Trigeminal Neuralgia Clinical Presentation
- Author: Manish K Singh, MD; Chief Editor: Robert A Egan, MD more...
History
Trigeminal neuralgia (TN) presents as a stabbing unilateral facial pain that is triggered by chewing or similar activities or by touching affected areas on the face. The disorder affects the right side of the face 5 times more frequently than the left.
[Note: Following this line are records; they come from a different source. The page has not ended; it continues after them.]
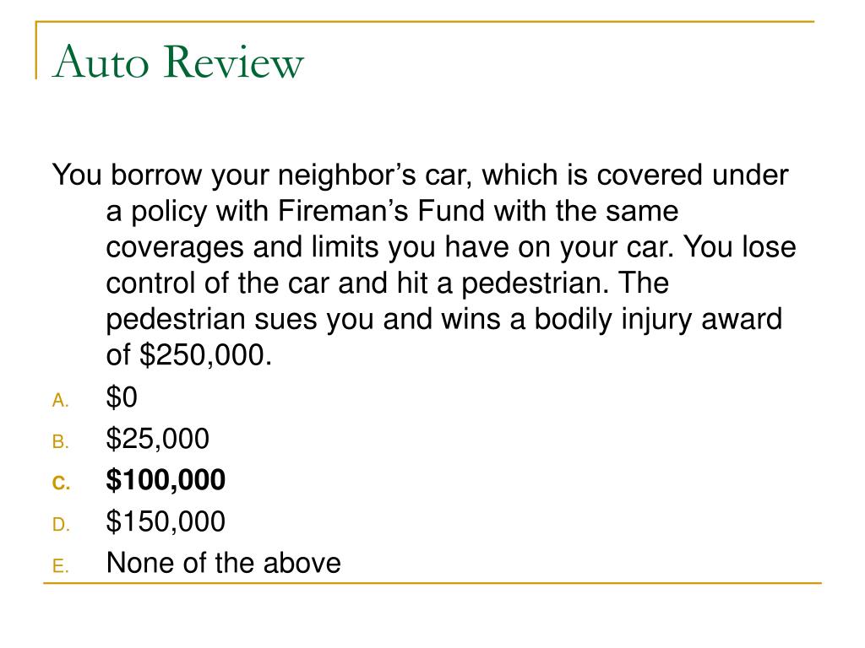Screen dimensions: 865x648
Task: Click the bold letter C marker
Action: (x=61, y=483)
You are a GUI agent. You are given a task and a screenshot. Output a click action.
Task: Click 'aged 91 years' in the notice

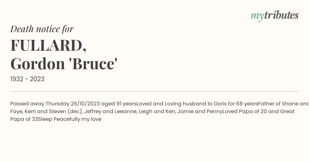pyautogui.click(x=119, y=104)
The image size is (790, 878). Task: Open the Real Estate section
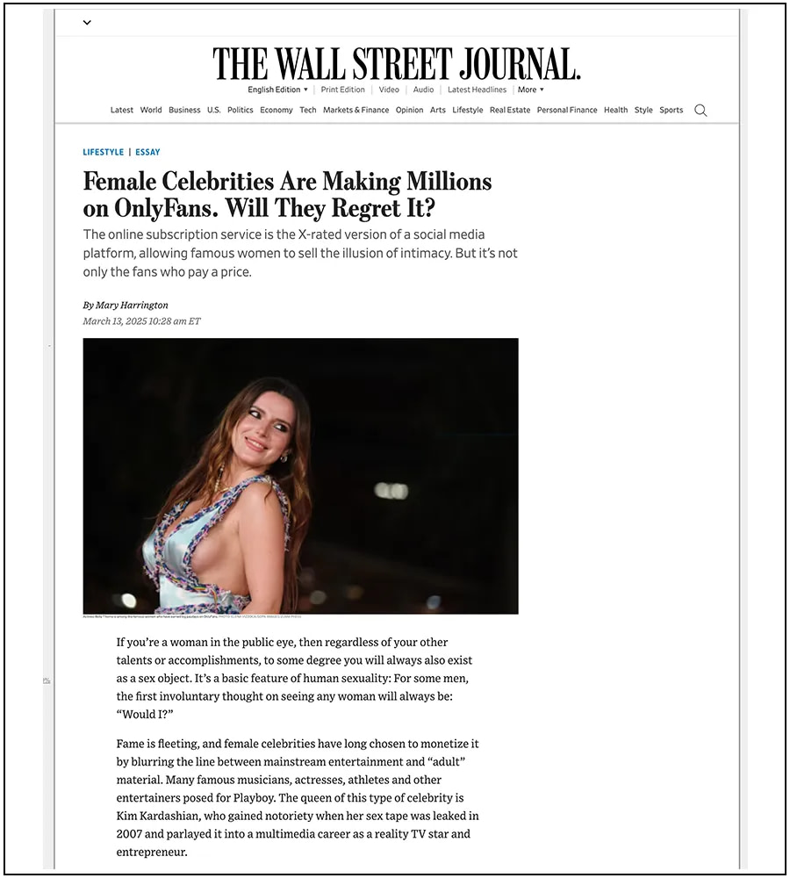509,110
According to Fromm et al, some patients may present with pretrigeminal neuralgia syndrome for a period of weeks or even years before developing the customary symptoms of trigeminal neuralgia.[13] They complain of an unrelenting sinus pain or toothache lasting for hours, triggered by moving the jaw or drinking fluids. Not surprisingly, they first seek dental care. Some find benefit from baclofen or carbamazepine.
Pain localization
Patients can localize their pain precisely. The pain is not confined exclusively to 1 of the 3 divisions of the trigeminal nerve but more commonly runs along the line dividing either the mandibular and maxillary nerves or the mandibular and ophthalmic portions of the nerve. Of affected patients, 60% complain of lancinating pain shooting from the corner of the mouth to the angle of the jaw; 30% experience jolts of pain from the upper lip or canine teeth to the eye and eyebrow, sparing the orbit itself—this distribution falls between the division of the first and second portions of the nerve. According to Patten, less than 5% of patients experience ophthalmic branch involvement.[14]
Pain quality
The pain quality is characteristically severe, paroxysmal, and lancinating. It commences with a sensation of electrical shocks in an affected area, then quickly crescendos in less than 20 seconds to an excruciating discomfort felt deep in the face, often contorting the patient's expression. The pain then begins to fade within seconds, only to give way to a burning ache lasting seconds to minutes. During attacks, patients may grimace, wince, or make an aversive head movement, as if trying to escape the pain, thus producing an obvious movement, or tic; hence the term "tic douloureux."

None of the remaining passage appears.